> EXERCISE GOAL: The answer is to consist only of an exact retyping of the lines from the one containing "The width and" to the end of the entries, without pictures.

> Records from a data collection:
--------------------------------------------------

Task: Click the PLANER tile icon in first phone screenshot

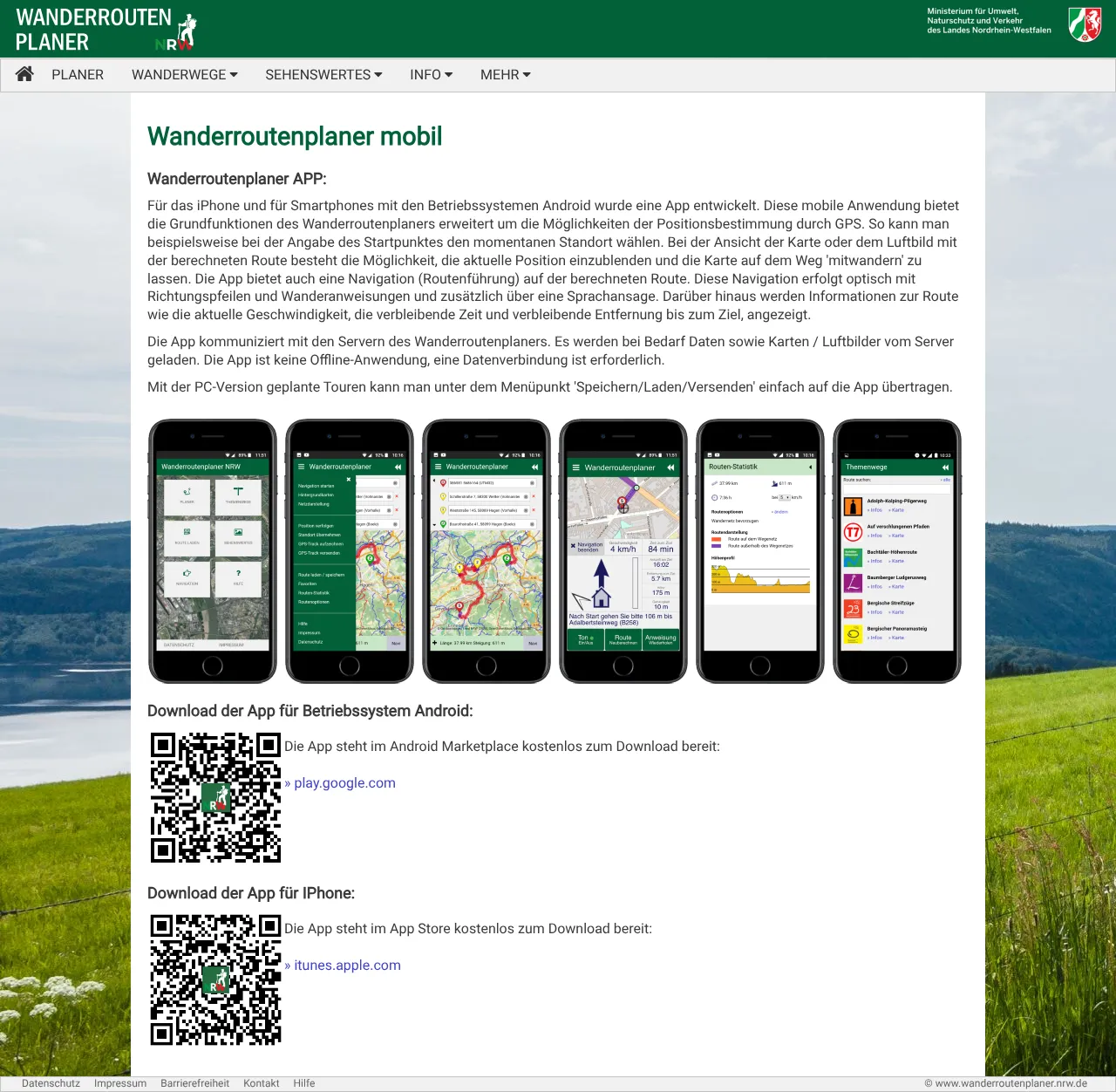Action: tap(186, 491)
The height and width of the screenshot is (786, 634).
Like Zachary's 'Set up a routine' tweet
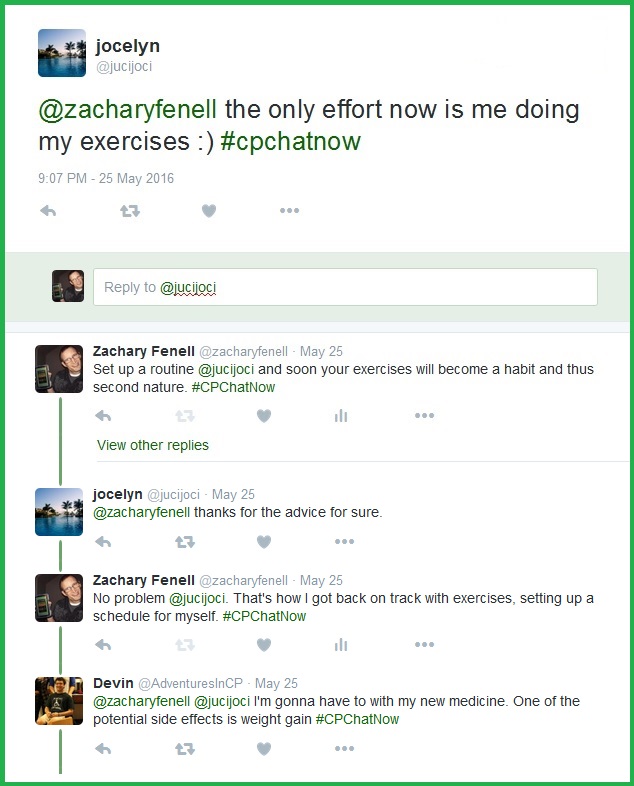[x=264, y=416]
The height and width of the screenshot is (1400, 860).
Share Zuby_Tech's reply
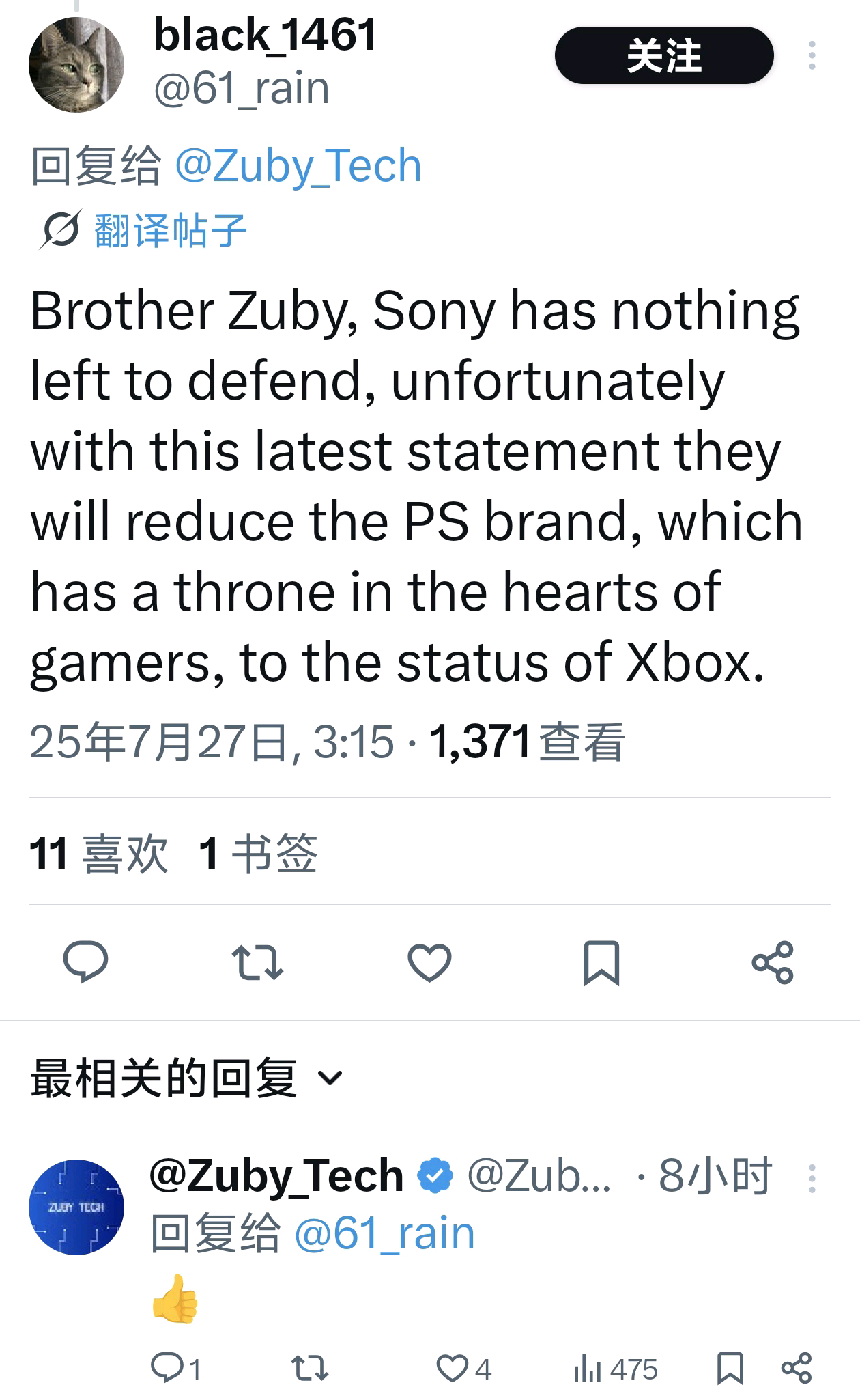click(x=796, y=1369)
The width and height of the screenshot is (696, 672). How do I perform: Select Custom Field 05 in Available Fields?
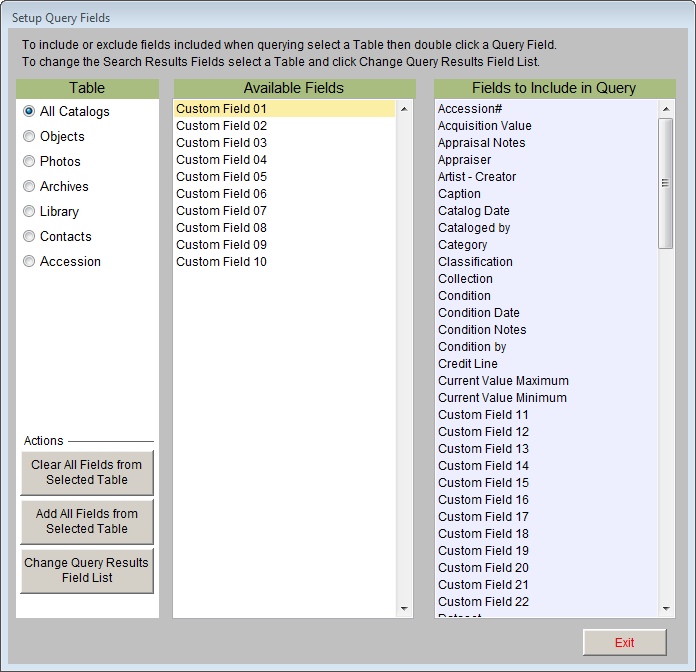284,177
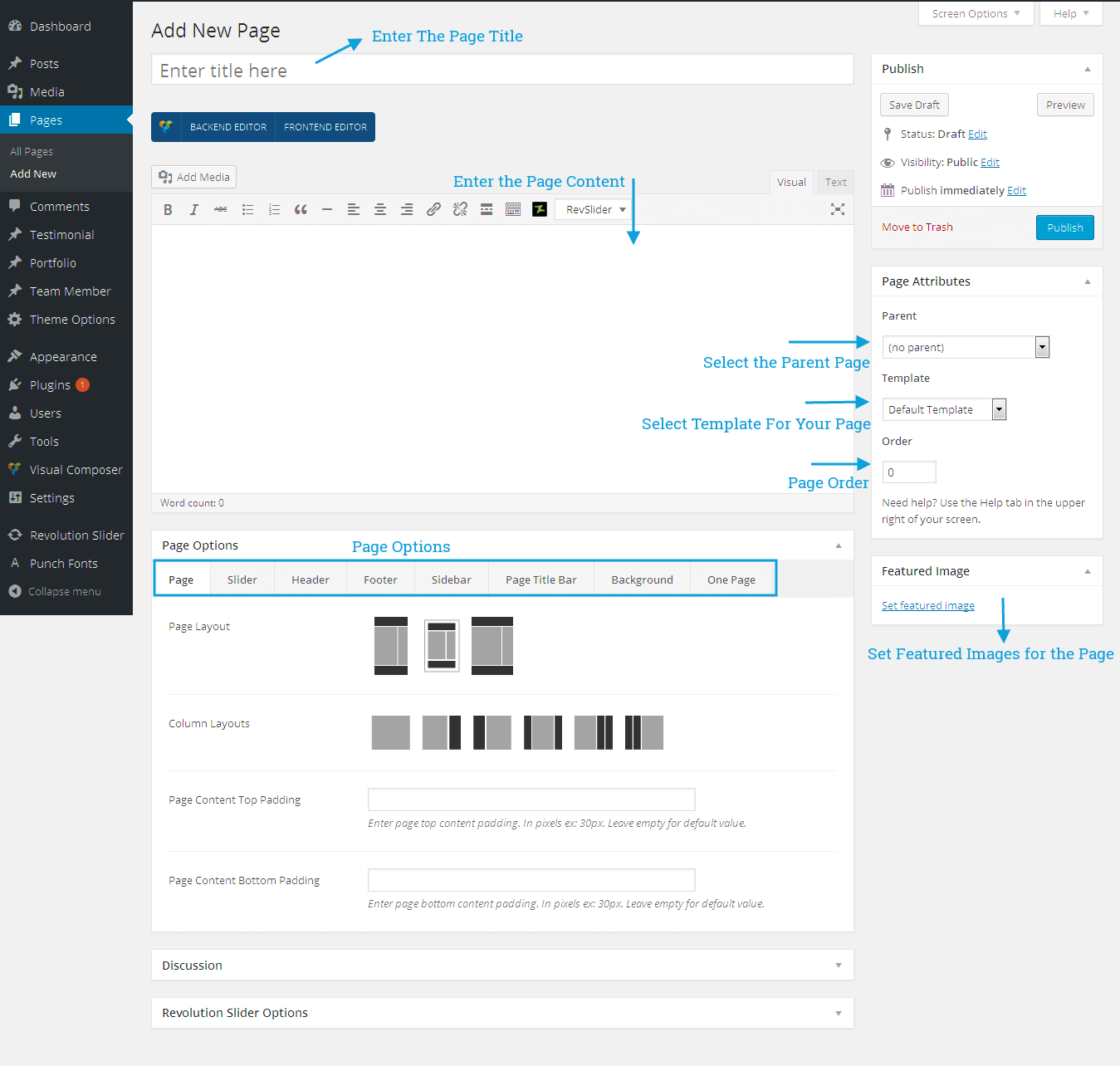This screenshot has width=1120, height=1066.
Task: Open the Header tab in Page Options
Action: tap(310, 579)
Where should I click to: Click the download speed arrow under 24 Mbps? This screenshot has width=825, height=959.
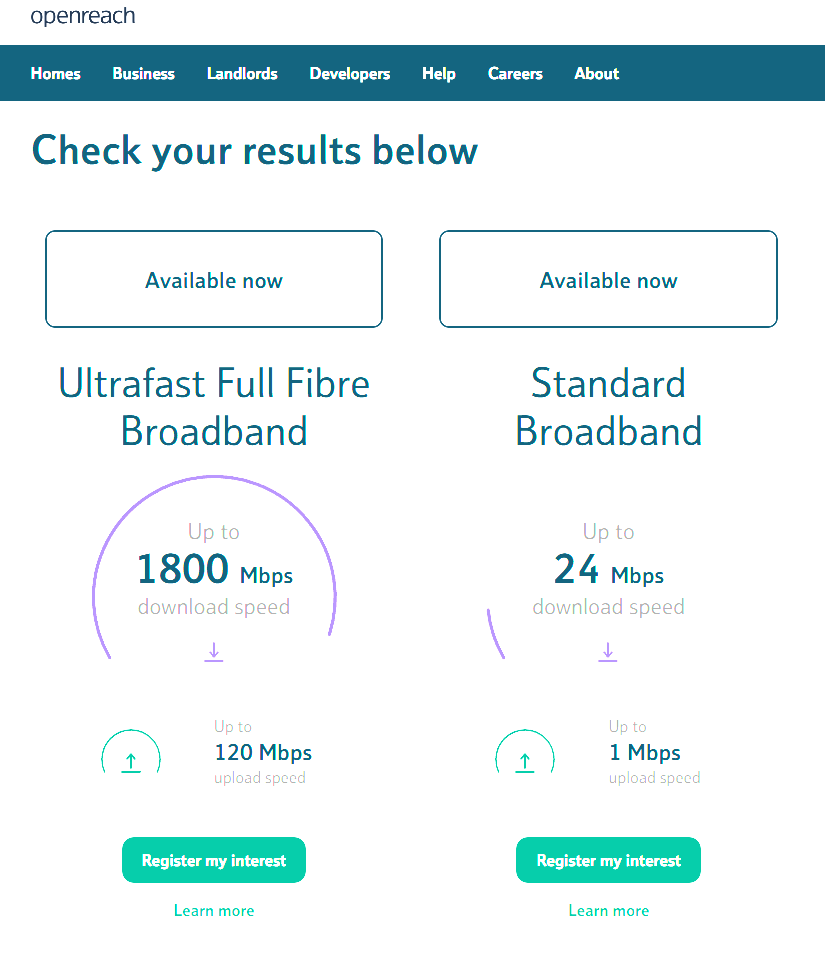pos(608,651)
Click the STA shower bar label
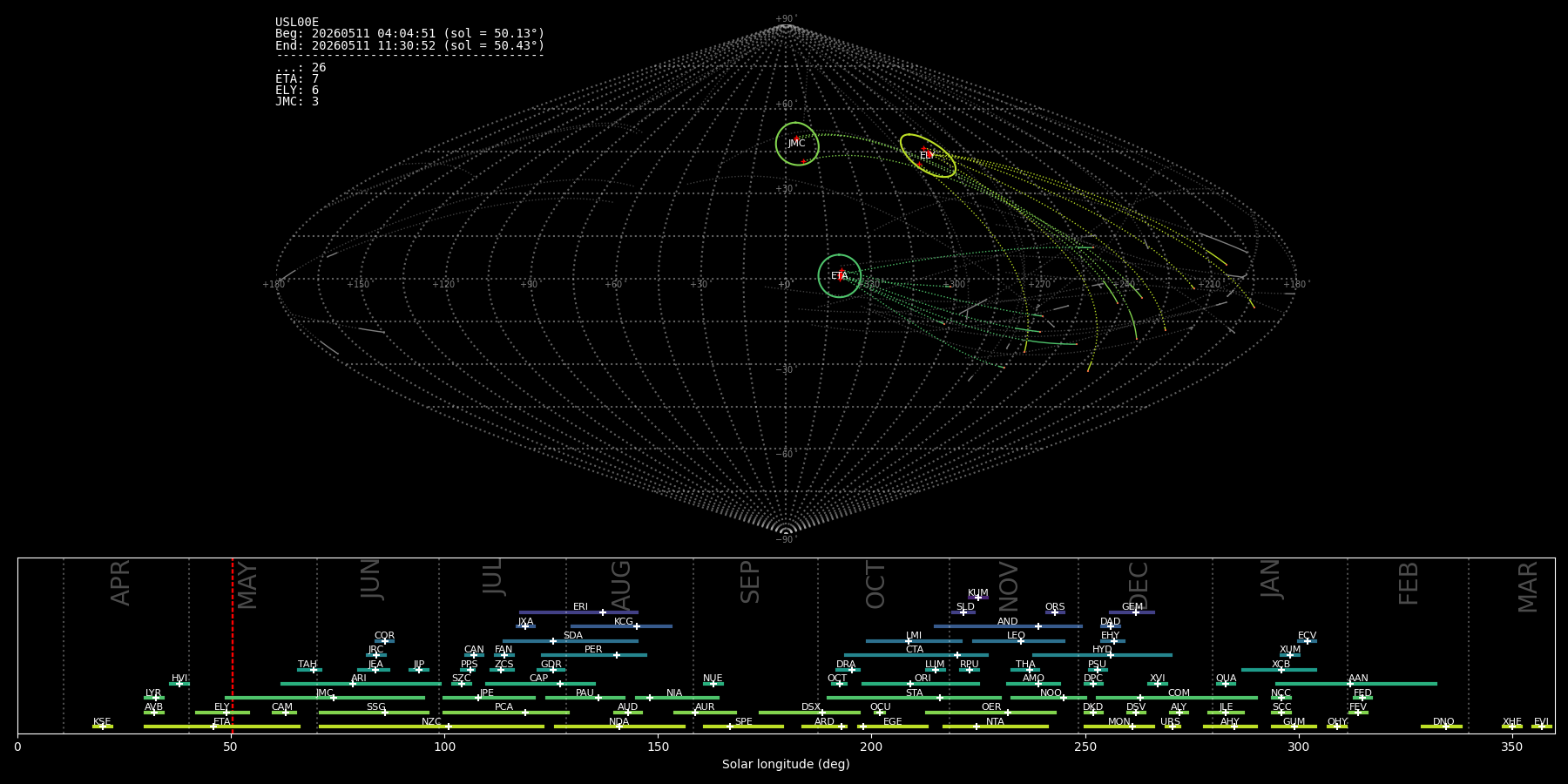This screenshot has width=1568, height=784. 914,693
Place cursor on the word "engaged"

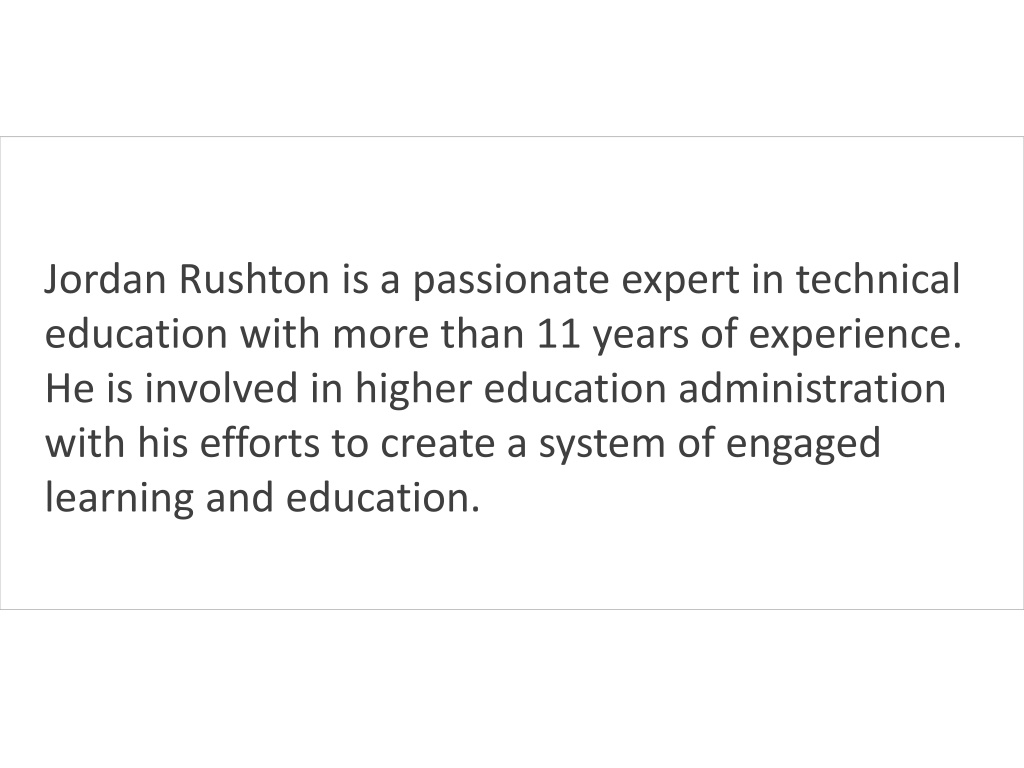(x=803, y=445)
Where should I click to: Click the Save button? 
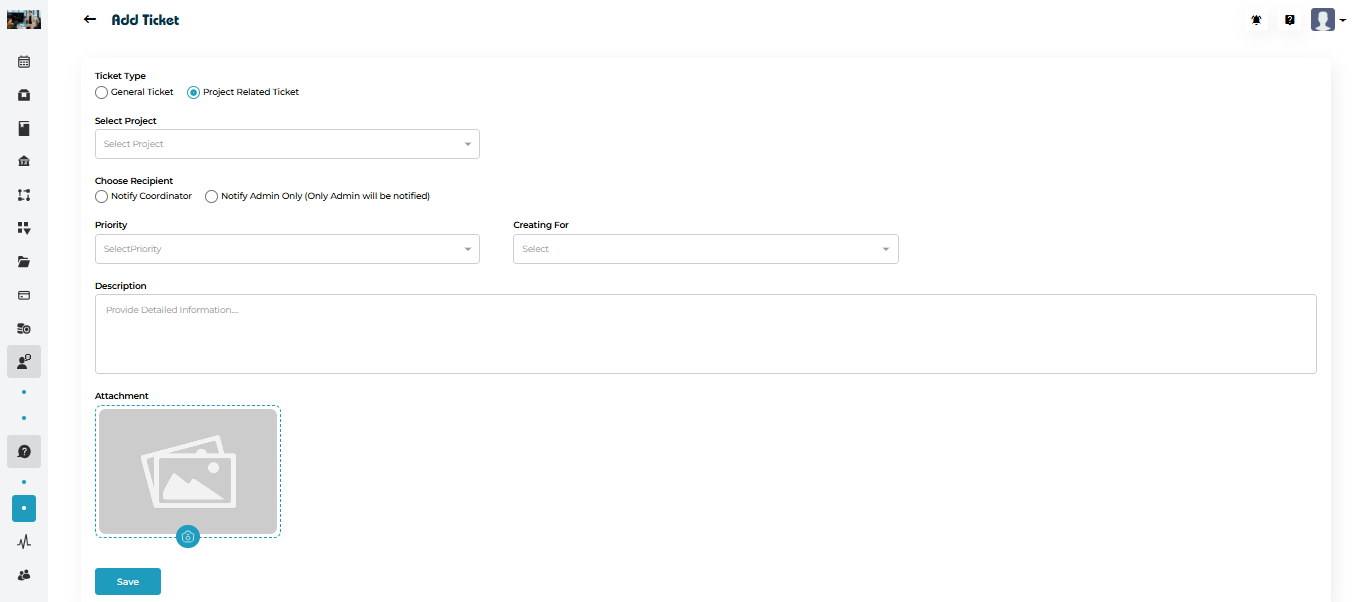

--------------------------------------------------

> ANSWER FOR THE TASK:
The width and height of the screenshot is (696, 672). How do I perform: Select Custom Field 05 in Available Fields?
284,177
This screenshot has width=1120, height=1066.
Task: Open the Header tab in Page Options
Action: tap(310, 579)
Where should I click to: Click the download speed arrow under 24 Mbps? This screenshot has width=825, height=959.
pos(608,651)
Click the STA shower bar label
This screenshot has width=1568, height=784. 914,693
Place cursor on the word "engaged"

(x=803, y=445)
Where should I click to: Click the Save button? 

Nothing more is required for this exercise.